Airbnb Guest Finds Hidden Camera in Fake Motion Detector

December 6, 2017 Updated: December 6, 2017

A man who works for Internet Archive posted a tweet of a secret recording device found at his colleague’s Airbnb rental. The tweet went viral.

Photos posted to Twitter on Nov. 27 of the covert camera, designed to look like a motion detector, have received over 33,000 likes and over 23,000 retweets. The post even caught the attention of AirBnB that requested contact information for the man’s colleague.

Judging from the photos, the biggest clue that this is a camera and not a motion detector is probably the writing on the back that reads “720P COLOR IP CAMERA,” visible on a label once it was removed from its wall socket.

It isn’t the first incident of Airbnb guests finding hidden cameras recording them. According to WFLA, a couple staying at a Florida Airbnb rental found a hidden camera disguised as a smoke detector located above the bed he and his wife slept in.

The man opened the smoke detector and found a video camera and microphone inside. The couple noticed a similar smoke detector in the living room. The owner of the property has since been arrested. Local police believe there are more people who were unknowingly recorded while staying at the man’s property.

Airbnb issued a statement via WFLA upon learning the news:

“We are outraged at the reports of what happened; as soon as we were made aware, we permanently banned this individual from our community and fully supported the affected guests. Our team has reached out to local law enforcement to aid them with their investigation of this egregious offense and we hope justice is served. We take privacy issues extremely seriously and have a zero-tolerance policy against this behavior.”

But some guests said Airbnb was not as responsive to their reports of covert recording. A woman who stayed at an AirBnB rental in Houston told Buzzfeed her account of AirBnB chiding her to “respond professionally” after she pointed out that the host admitted to using a hidden camera. She said she didn’t think much of the situation until the host accused her of trashing the place.


Erin, the woman who described the ordeal, said AirBnB representatives treated her as if she was trying to find an excuse not to pay for her stay. Only after she complained about the incident openly via Twitter did AirBnB conduct a proper investigation, according to her Buzzfeed interview. She was eventually offered a full refund.

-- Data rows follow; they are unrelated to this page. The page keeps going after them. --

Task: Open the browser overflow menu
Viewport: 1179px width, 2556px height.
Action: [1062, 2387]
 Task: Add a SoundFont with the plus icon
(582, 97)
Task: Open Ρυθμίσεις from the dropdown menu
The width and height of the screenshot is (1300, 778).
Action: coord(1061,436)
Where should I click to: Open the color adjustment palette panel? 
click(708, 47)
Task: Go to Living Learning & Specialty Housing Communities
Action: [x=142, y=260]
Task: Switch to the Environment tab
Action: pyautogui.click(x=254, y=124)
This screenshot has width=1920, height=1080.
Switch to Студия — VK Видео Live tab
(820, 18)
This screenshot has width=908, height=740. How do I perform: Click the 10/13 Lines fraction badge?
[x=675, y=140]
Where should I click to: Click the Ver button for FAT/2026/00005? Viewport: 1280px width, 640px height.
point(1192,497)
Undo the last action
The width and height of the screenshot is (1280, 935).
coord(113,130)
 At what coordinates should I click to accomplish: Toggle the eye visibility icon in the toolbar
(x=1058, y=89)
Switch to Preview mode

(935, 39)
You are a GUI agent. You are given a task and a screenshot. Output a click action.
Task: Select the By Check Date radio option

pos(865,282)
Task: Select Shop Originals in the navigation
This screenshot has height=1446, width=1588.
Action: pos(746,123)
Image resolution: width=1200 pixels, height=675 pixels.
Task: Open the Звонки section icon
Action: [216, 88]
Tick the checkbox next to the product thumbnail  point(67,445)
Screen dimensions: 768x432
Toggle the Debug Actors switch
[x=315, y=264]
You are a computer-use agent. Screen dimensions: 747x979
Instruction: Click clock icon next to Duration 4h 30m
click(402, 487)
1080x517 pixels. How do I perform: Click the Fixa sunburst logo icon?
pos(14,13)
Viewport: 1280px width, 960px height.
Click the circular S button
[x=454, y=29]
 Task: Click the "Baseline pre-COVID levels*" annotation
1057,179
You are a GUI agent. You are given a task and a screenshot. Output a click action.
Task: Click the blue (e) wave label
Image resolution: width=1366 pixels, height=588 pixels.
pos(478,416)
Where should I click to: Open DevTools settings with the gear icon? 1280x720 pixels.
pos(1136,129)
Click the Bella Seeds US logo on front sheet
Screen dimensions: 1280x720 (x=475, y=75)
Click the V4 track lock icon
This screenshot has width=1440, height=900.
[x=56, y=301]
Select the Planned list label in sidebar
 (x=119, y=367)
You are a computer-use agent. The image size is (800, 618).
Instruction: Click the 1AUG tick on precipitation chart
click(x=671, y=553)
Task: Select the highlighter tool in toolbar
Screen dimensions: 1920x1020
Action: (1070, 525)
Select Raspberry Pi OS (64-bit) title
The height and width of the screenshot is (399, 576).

According to an Observer article, Airbnb didn’t have an official policy on recording guests until the Observer pointed it out to the company in 2014.

The current surveillance policy listed in Airbnb’s help section reads, in part:

“Our standards and expectations require that all members of the Airbnb community respect each other’s privacy. More specifically, we require hosts to disclose all surveillance devices in their listings, and we prohibit any surveillance devices in certain private spaces (such as bedrooms and bathrooms) regardless of whether they’ve been disclosed.

“If you’re a host and you have any type of surveillance device in or around a listing, even if it’s not turned on or hooked up, we require that you let guests know by including this information clearly in your listing description and photographs. If a host discloses the device after booking, Airbnb will allow the guest to cancel the reservation and receive a refund. Host cancellation penalties may apply.”

It goes on to discuss the consequences.

“Violating this policy may result in your suspension or removal from the Airbnb community. In addition, you should ensure that your use of surveillance equipment is consistent with applicable local laws and regulations.”

Airbnb also described what it considered surveillance recording devices.

“Any mechanism that can be used to capture or transmit audio, video, or still images is considered a surveillance device. This includes but is not limited to things like Wi-Fi cameras (e.g. Nest Cam or Dropcam), nanny cameras, web cameras in computer monitors, baby monitors, mounted or installed surveillance systems, and smartphones with video and/or audio recording capabilities.”